One supervisor was “allowed to retire,” another supervisor was fired — and a third agent quit.

By Edgar Sandoval , Alison Gendar AND Joseph Straw
Daily News
April 19, 2012

Three of the Secret Service agents who caroused with hookers in Colombia were booted Wednesday as more salacious details emerged about the tawdry dispute over payment that kicked off the sex scandal.

Secret Service Assistant Director Paul Morrissey said one supervisor was “allowed to retire,” another supervisor was fired — and a third agent quit.

Rep. Peter King (R-L.I.) said the agent who was fired is fighting his dismissal. "He's suing the agency and fighting to stay," he said.

King did not know if that agent was the one who kicked off the brouhaha by stiffing one of the 20 hookers hired by the frolicking G-men.

Eight other Secret Service operatives remain on administrative leave. Their security clearances have been stripped.

The call girl at the heart of the scandal is a dark-haired stunner who goes by the name Tania and was humiliated when an agent gave her only $28 for the night, according to the cabbie who drove her home.

“He only gave her 50,000 pesos ($28) for a cab ride, because he thought he had already paid her,” Jose Pena told The News.

She told Pena, “This never happened to me before. I feel so embarrassed.”

Pena said the raven-haired 5’-4” escort was one of a group of girls the agents picked up very late at a club and took back to the Hotel Caribe — but not before she stopped to buy condoms.

The agents have told investigators they didn’t realize the scantily clad ladies lavishing attention on them were prostitutes until it was too late.

“Most of them said they didn't know until they got back to their rooms that they were hookers,” a source said.

After the wild night, Tania told the cabbie her agent was still drunk in the morning, when he belligerently kicked her out of his hotel room and locked the door.

“I tell him, ‘Baby, my cash money,’” she told the New York Times.

She said she banged fruitlessly on the door and then went to another agent’s room to summon one of her friends.
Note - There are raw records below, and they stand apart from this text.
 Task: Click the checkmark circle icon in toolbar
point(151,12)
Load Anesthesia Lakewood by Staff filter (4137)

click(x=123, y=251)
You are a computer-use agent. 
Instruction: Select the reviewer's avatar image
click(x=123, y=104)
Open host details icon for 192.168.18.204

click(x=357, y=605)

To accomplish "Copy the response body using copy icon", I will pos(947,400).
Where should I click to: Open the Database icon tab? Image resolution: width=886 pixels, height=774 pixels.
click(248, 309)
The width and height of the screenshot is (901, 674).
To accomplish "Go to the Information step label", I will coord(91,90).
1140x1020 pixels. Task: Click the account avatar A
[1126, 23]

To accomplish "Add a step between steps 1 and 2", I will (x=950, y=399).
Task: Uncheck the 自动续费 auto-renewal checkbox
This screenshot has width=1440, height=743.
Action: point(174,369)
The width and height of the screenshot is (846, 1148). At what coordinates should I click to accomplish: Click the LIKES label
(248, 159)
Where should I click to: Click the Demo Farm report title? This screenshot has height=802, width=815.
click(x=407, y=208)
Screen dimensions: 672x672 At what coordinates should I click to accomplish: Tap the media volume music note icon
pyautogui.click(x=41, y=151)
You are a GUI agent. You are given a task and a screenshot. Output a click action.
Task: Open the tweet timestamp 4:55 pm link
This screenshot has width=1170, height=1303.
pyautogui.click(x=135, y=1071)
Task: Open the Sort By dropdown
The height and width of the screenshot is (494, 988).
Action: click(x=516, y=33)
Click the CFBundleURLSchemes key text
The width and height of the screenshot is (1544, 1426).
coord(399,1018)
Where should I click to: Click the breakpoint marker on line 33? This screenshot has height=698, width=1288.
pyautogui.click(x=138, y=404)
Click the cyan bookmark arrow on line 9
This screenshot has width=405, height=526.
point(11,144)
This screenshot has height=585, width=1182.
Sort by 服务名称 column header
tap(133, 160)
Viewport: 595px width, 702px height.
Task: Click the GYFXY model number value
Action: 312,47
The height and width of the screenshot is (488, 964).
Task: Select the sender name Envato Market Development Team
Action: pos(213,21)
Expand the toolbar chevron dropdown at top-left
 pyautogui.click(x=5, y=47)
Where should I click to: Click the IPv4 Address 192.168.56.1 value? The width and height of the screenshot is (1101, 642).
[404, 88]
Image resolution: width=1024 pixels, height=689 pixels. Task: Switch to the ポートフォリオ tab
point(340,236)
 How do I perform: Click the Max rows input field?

A group of hookers, Secret Service agents and local cops gathered in the hotel hallway arguing as the original agent remained behind his locked door.

Eventually, the other agents gathered $225 in dollars and pesos for Tania, who agreed to leave, Pena said.

Tania is a 24-year-old single mother who takes pride in being an escort — and not a hooker.

She typically pockets $800 for a “date” - and that she had told the agent in advance that’s what she cost.

She told the Times the agents - who pounded two bottles of Absolut vodka at the club - didn’t brag about their job protecting President Obama, who was on his way to Cartagena for a summit.

“They never told me they were with Obama,” she told the Times. “They were very discreet.”

The agents had their Service-issued Sig Sauer P229 pistols “squared away” in a safe room at the hotel, along with their badges, handcuffs and radios before embarking on the boozefest, sources said.

They were armed only with blackberries — which are not used for classified communication — and had not yet received Obama’s detailed itinerary.

King confirmed that the “cheap” agent who fought with the hooker was apparently still drunk the next morning - a potential security threat.

“The belief is that he got into the fight about the pay because he was still drunk,” King said. “Whatever his role, the allegations are that he was impaired that day, the day before the President arrived and pre-work was to be done.”

Eleven agents and nine military servicemen - most of them married - are under investigation for carousing with 20 or 21 hookers during the trip.

To make sure such shenanigans don’t happen again, the Secret Service is exploring the creation of an outside review panel.

And though there is no suggestion that the women were anything but sex workers, authorities are doing background checks on them in case they had any contacts with foreign intelligence services, terrorists or narcotraffickers.

Federal officials in Washington and fixers on the street in Cartagena alike treated recent reports of cocaine use by the agents with skepticism.

A law enforcement source said investigators interviewed the hotel maids who cleaned all of the agents’ rooms — and not one found drugs or drug paraphernalia.

“People here are hungry, poor. They'd tell you anything for a few pesos,” said Cartagena cabbie Rodrigo Rodriguez, who brings customers to hookers.